In mid-September, the largest prison in the Western Cape reached a severe point of crisis – click here for more information. Pollsmoor has a reputation for being overcrowded and understaffed; and the appalling conditions have escalated out of control. Though most articles focus on the rat infestation, the prisons are plagued by other infectious diseases, including, but not limited to; Scabies, Tuberculosis, Leptospirosis and HIV/AIDS. Thousands of inmates were evacuated, and this had a cascading effect on the other prisons. Many inmates had to be relocated to make space for those being evacuated. This, of course affected our ministry in varying degrees.
Among those relocated was half of the restorative justice class at Goodwood prison. Classes only resumed a month later, and then had to be conducted at two separate centres.
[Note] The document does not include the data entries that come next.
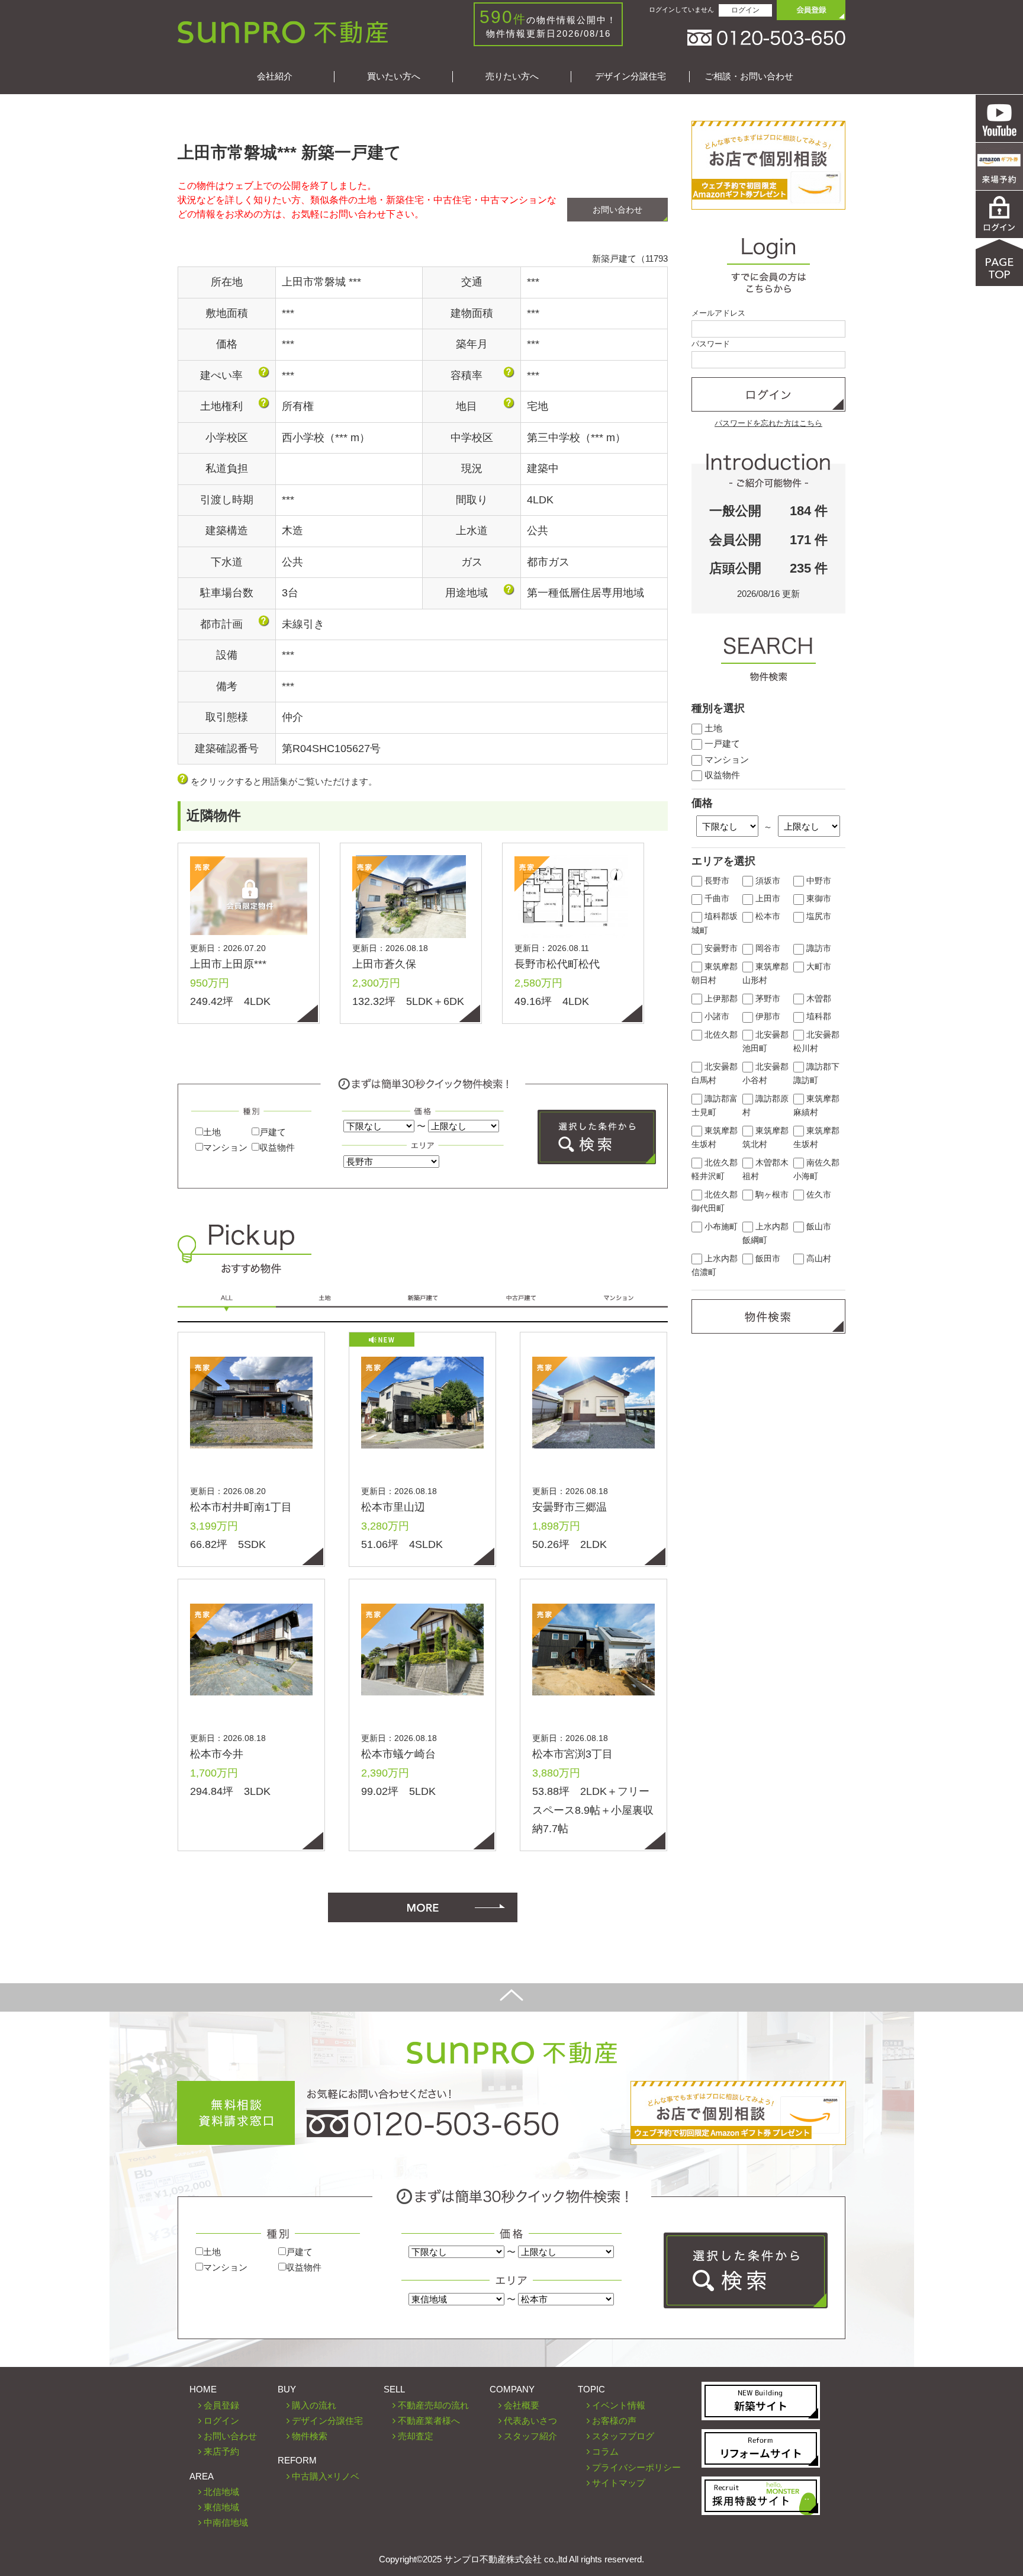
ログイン (745, 10)
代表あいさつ (530, 2421)
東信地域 (221, 2507)
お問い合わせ (617, 209)
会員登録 (221, 2405)
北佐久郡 (720, 1034)
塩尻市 (817, 916)
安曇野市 (720, 948)
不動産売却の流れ (433, 2405)
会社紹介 (274, 76)
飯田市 (766, 1258)
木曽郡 (817, 998)
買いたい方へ (393, 76)
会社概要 (521, 2405)
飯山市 (817, 1226)
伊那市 (766, 1016)
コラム (605, 2451)
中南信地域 (226, 2522)
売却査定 (415, 2436)
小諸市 (715, 1016)
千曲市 (715, 898)
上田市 (766, 898)
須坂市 (766, 880)
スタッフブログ (623, 2436)
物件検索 (309, 2436)
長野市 (715, 880)
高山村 (817, 1258)
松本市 (766, 916)
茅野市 (766, 998)
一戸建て (721, 743)
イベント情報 (618, 2405)
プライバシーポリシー (636, 2467)
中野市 (817, 880)
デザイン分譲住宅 (630, 76)
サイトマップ (618, 2483)
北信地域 (221, 2492)
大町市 (817, 966)
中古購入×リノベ (325, 2476)
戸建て (272, 1132)
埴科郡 (817, 1016)
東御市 (817, 898)
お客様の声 (614, 2421)
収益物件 (277, 1147)
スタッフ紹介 (530, 2436)
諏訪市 (817, 948)
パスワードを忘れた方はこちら (768, 423)
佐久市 (817, 1194)
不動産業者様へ (429, 2421)
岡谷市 (766, 948)
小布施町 (720, 1226)
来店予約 (221, 2451)
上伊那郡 (720, 998)
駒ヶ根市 (771, 1194)
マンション (225, 1147)
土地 (212, 1132)
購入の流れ (314, 2405)
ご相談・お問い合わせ (748, 76)
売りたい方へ (512, 76)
In my previous newsletter, one of my outstanding prayer requests was regarding an inmate referred to as D.H. This inmate was not in either of the centres, and after weeks, I finally got information that he was at a smaller centre close by, so I arranged an appointment with him.
In the call of Jesus (Matt 25:36) “I was in prison and you came to me”, it doesn’t say “you taught me, or did a program, or even prayed for me” – just “you came to me”. One of my leaders refers to this as the ‘ministry of presence’. That day, as I met with D.H I was aware more than ever before, how powerful it is to just show up.
Arriving at the prison, I was in pretty bad shape – I have been having severe muscle spasms in my back for the past few weeks, and it was particularly bad that Thursday morning. I just had a ridiculous determination to be there though! As he was escorted by a warder in to the room where I waited, he was shocked to see me and tears trickled down his slightly confused face. Once he was composed enough to speak, he explained that he was starting to harden his heart believing that we were just another group of people that would leave his life, and forget all about him.
That day, he recounted to me his life story, telling me about the time he spent moving from one home to another after his dad’s suicide and mother’s death; about the time he spent living on the streets and his time in and out of prison. All these years of being invisible, and all God asks us to do is just visit – just go. Sit for a while that they might know they were never invisible to God.
It’s because of moments like these that my sacrifices don’t feel like sacrifices at all.